[Collected data entries]
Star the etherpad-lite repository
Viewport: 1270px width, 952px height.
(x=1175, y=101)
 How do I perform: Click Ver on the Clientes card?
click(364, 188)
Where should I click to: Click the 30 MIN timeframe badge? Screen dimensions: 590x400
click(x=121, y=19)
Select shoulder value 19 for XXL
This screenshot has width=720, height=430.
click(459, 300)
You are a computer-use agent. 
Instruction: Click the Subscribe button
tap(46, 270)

...

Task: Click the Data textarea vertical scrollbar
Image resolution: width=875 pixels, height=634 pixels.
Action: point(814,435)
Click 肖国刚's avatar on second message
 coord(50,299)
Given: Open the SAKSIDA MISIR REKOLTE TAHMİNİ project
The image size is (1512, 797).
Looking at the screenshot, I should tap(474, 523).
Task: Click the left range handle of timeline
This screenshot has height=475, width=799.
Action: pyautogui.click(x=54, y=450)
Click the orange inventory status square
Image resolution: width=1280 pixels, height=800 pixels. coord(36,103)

* [What you have to do]:
Whenever a line of the data holds the string "Task", pick that line out.

* [Response for this exercise]:
Task: Click the Data textarea vertical scrollbar
Task: Click the left range handle of timeline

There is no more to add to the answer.